Throughout his life, Theodore seemed to have avoided the U.S. Census taker. He first surfaced in the public record operating a short-lived liquor dealership in Chicago (1877-1878). About 1880, M. Wollstein Company, a whiskey wholesaler and retailer, was established in Kansas City, Missouri. While I can find no M. Wollstein involved with this firm, T. Wollstein was listed as proprietor on a company catalog, along with a partner, J. G. Seligsohn.
M. Wollstein & Co. was established at 1070 Union Avenue, a location shown right that the firm variously called “Main House” or “Station A.” There would be many other houses and stations in the Wollstein liquor empire, spread over four states. Among them were:
*M. Wollstein & Co., West Main Street, Sedalia, Missouri
*M. Wollstein & Co. 1420 East 18th Street, Kansas City
*H Brann & Co., 304 Main Street, Kansas City
*M. Glass & Co, 1625 W. Ninth Street, Kansas City
*M. Wollstein & Co., 222 North 16th Streets, Omaha
*Chicago Liquor House, 222 16th Street, Omaha
*M. Wollstein & Co., 522 South 13th, South Omaha
*M. Glass & Co., 224 North 10th Street, Lincoln, Nebraska
*H. Brann & Co., 311 Larimer Street, Denver, Colorado
*M. Wollstein & Co., 535 Broadway, Council Bluffs, Iowa
The corporate structure of these 10 entities is not clear. Each appears to have had an individual manager. Several managers were identified, none of them named Wollstein. According to the company advertising M.Wollstein & Co. sold a blizzard of brands, many of them nationally known. To those the company added a number of proprietary labels, probably blended and compounded at their Main House address. Those were such whiskeys as “Cedar Point,” “Ambassador,” Wollstein’s Pure Rye,” “Wollstein’s Select,” “Wollstein’s Sour Mash,” and “Wollstein’s Special Reserve.” Records indicate that of these, M. Wollstein & Co. trademarked only Ambassador Whiskey, registering the brand in 1915.
The company presented its whiskey in wholesale quantities using ceramic jugs. Two shown here have the Union Street “Main House” address. Those containers would have held a gallon or more of Wollstein’s whiskey to be served out at saloons and hotel bars. Another jug shown here was issued for the Wollstein’s Omaha area outlets, listing each location on the label. The company also issued a number of giveaway items to favored customers, in particular shot sizes, both in glass and in metal. The tin cup shown below contained the names of the Omaha, South Omaha and Council Bluffs M. Wollstein stores.
Although his activities are far from clear, Theodore Wollstein continued to be present in the Wollstein liquor empire. In 1892, he established a Kansas City establishment under his own name.
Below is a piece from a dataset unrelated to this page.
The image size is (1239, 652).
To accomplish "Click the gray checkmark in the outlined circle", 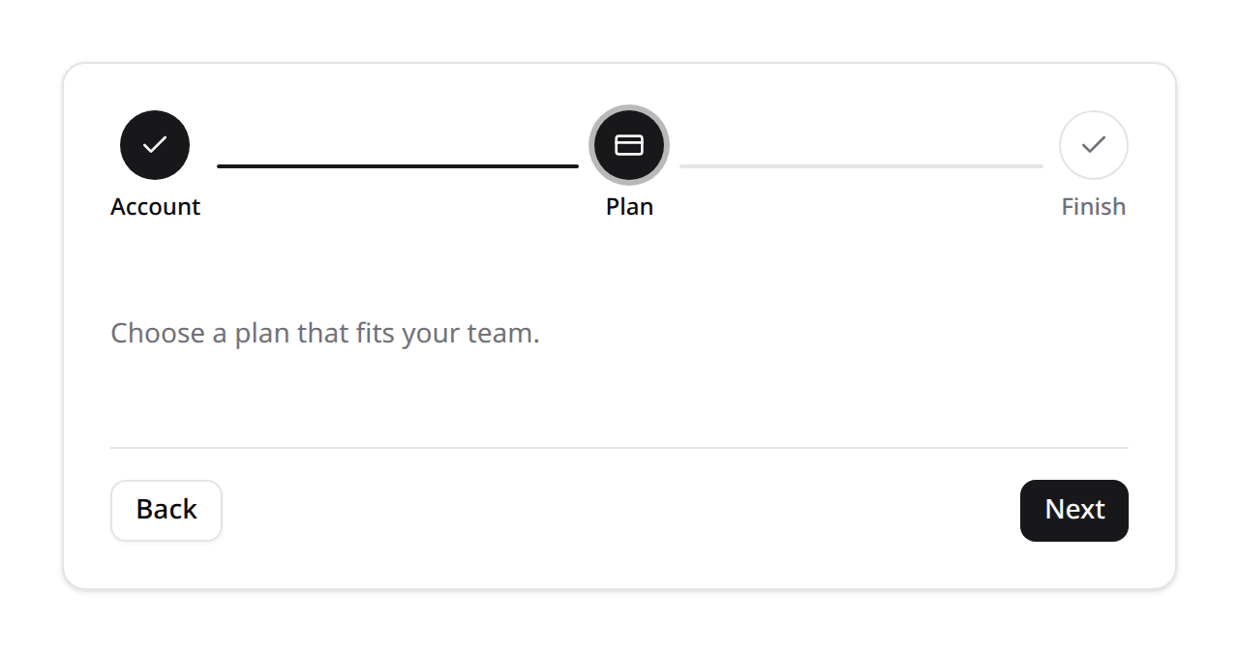I will pyautogui.click(x=1094, y=145).
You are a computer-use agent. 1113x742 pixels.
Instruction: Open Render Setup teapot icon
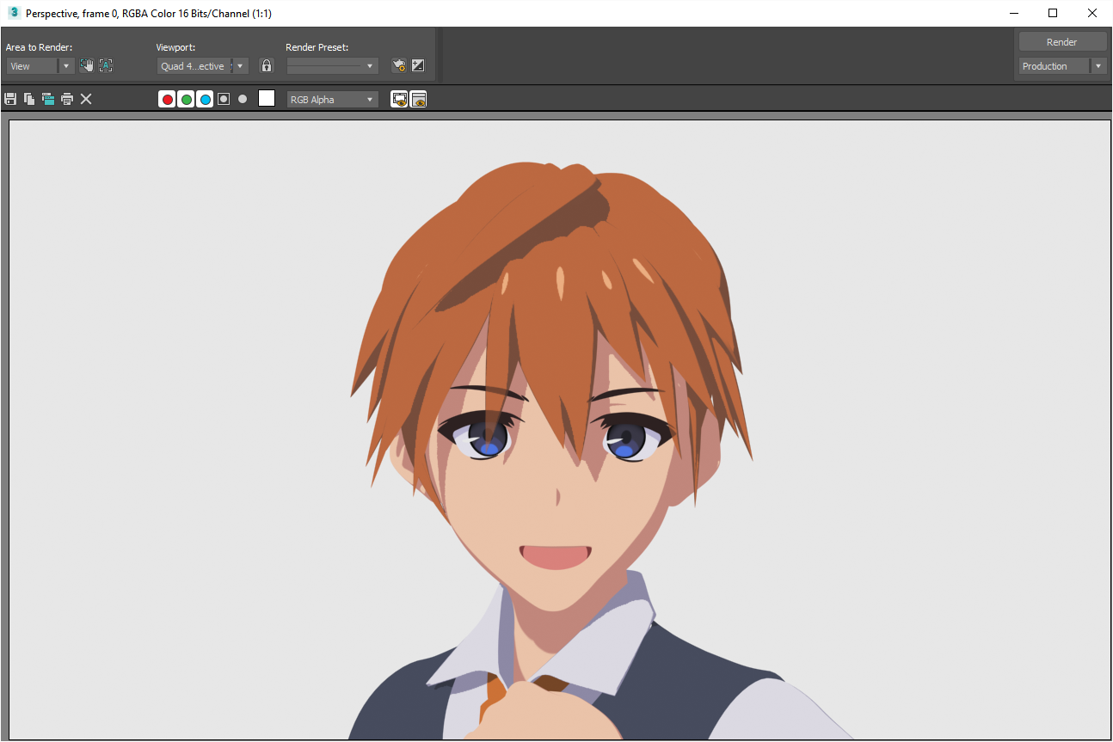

From 1892 to 1907 the T. Wollstein & Co. liquor dealership was listed in city directories. In December 1895, Theodore was granted a liquor license renewal for the M. Wollstein & Co. store at 522 South 13th Street. A newspaper account later had him visiting Kansas City from his Chicago home, accompanied by his wife and two daughters, “Hermie and Gertie.” Theodore was said to be looking after the Kansas City business block owned by M. Wollstein & Company and visiting the local manager, Sigmund Landsburg. This was another indication that Theodore was the chief executive officer running the Wollstein enterprises.
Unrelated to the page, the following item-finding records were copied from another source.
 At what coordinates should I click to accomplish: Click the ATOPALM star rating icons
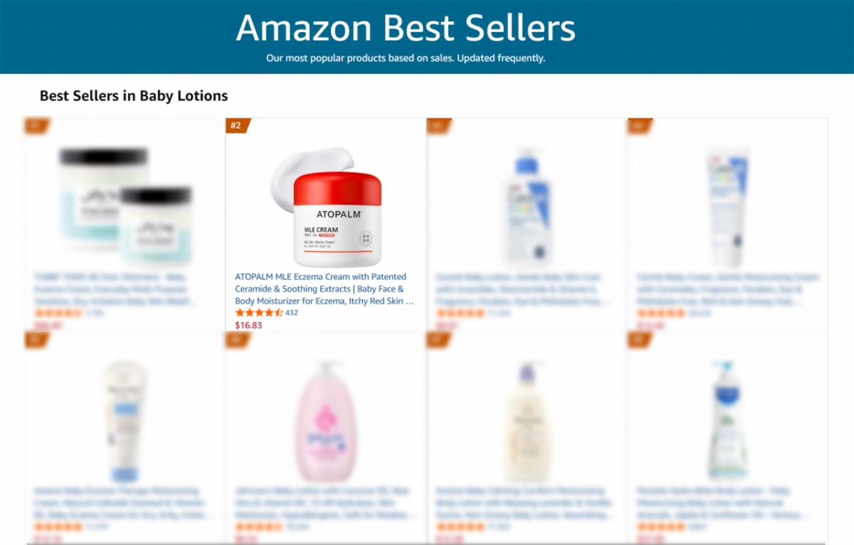tap(259, 313)
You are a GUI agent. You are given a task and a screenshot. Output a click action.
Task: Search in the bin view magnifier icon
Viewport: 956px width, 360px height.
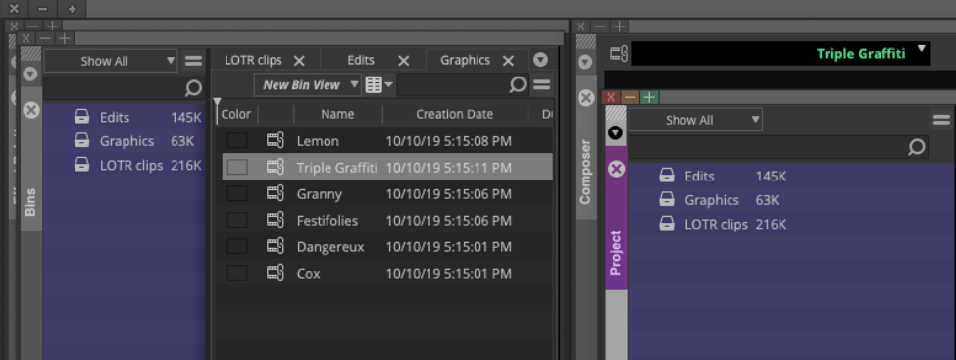pyautogui.click(x=518, y=84)
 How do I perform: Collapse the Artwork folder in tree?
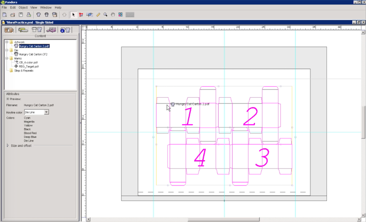[7, 42]
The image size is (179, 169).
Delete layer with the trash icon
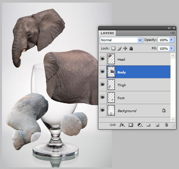tap(166, 125)
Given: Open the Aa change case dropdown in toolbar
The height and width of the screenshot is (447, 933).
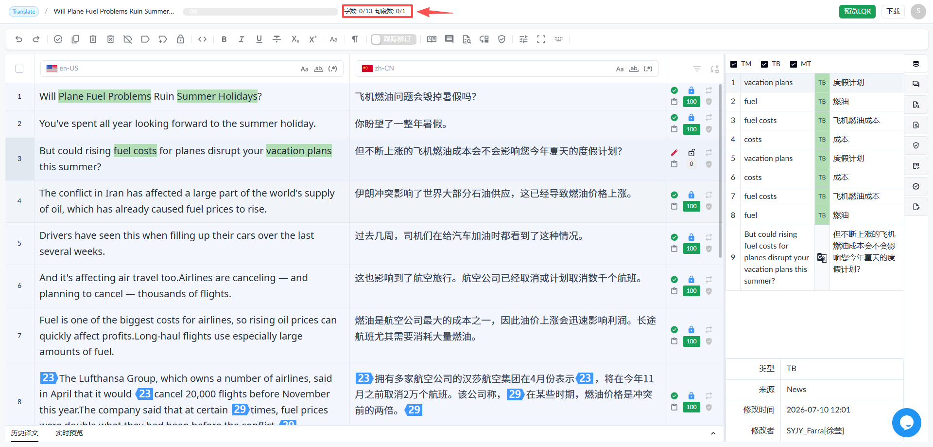Looking at the screenshot, I should (x=333, y=39).
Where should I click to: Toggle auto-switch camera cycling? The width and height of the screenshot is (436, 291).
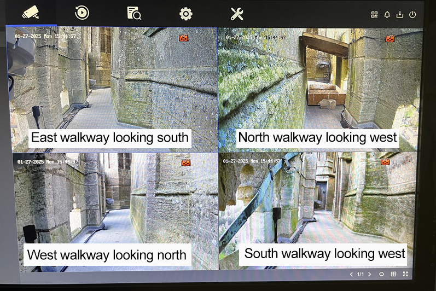click(381, 274)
About 1905 a major corporate change occurred in the liquor dealership. While maintaining the Union Street address, the company altered its name to the M. Wollstein Mercantile Company, as shown by the logo below. The change may have resulted from increasing recognition that prohibitionary forces, through local (dry) option laws that allowed municipalities and counties to ban alcohol, were gradually squeezing the Wollstein retail outlets. Wollstein Mercantile seems to have emphasized mail order sales. Until 1913 it was still legal to send liquor by mail into dry areas.
As the Anti-Saloon League and its allies marched forward, however, one by one individual states were making alcohol sales totally illegal. At the stroke of midnight on January 1, 1916, Colorado enforced statewide prohibition through what were known as “Bone Dry” laws. The Wollstein’s H. Brann store on Larimer Street in Denver shut its doors. That same day Iowa followed suit. The Wollstein’s liquor dealership in Council Bluffs was closed. Nebraska as early as 1891 had passed a local option law that allowed municipalities to vote dry. In 1915 the state legislature banned liquor sales altogether. On New Years Day 1916 the Wollstein empire also lost its outlets in Omaha and South Omaha. Four stores shut on a single date.
Ever resilient, however, Wollstein’s Nebraska operations moved to St. Joseph, Missouri, locating at Fourth and Felix Street. For its opening day on May 19, 1917, a newspaper advertisement promised a souvenir to every visitor. The Missouri based dealer also was pricing quarts of nationally name brand whiskey for as low as 95 cents. Although Missouri remained friendly to liquor until National Prohibition in 1920, other states continued to battle against mail order sales. In November 1917, according to newspaper accounts, George W. Ringo who lived in a secluded spot near the Platte River outside Springfield, Nebraska, was arrested by state agents after “a large amount of liquor was found about the place.” The packages bore the name of M. Wollstein Mercantile of St. Joseph, Missouri.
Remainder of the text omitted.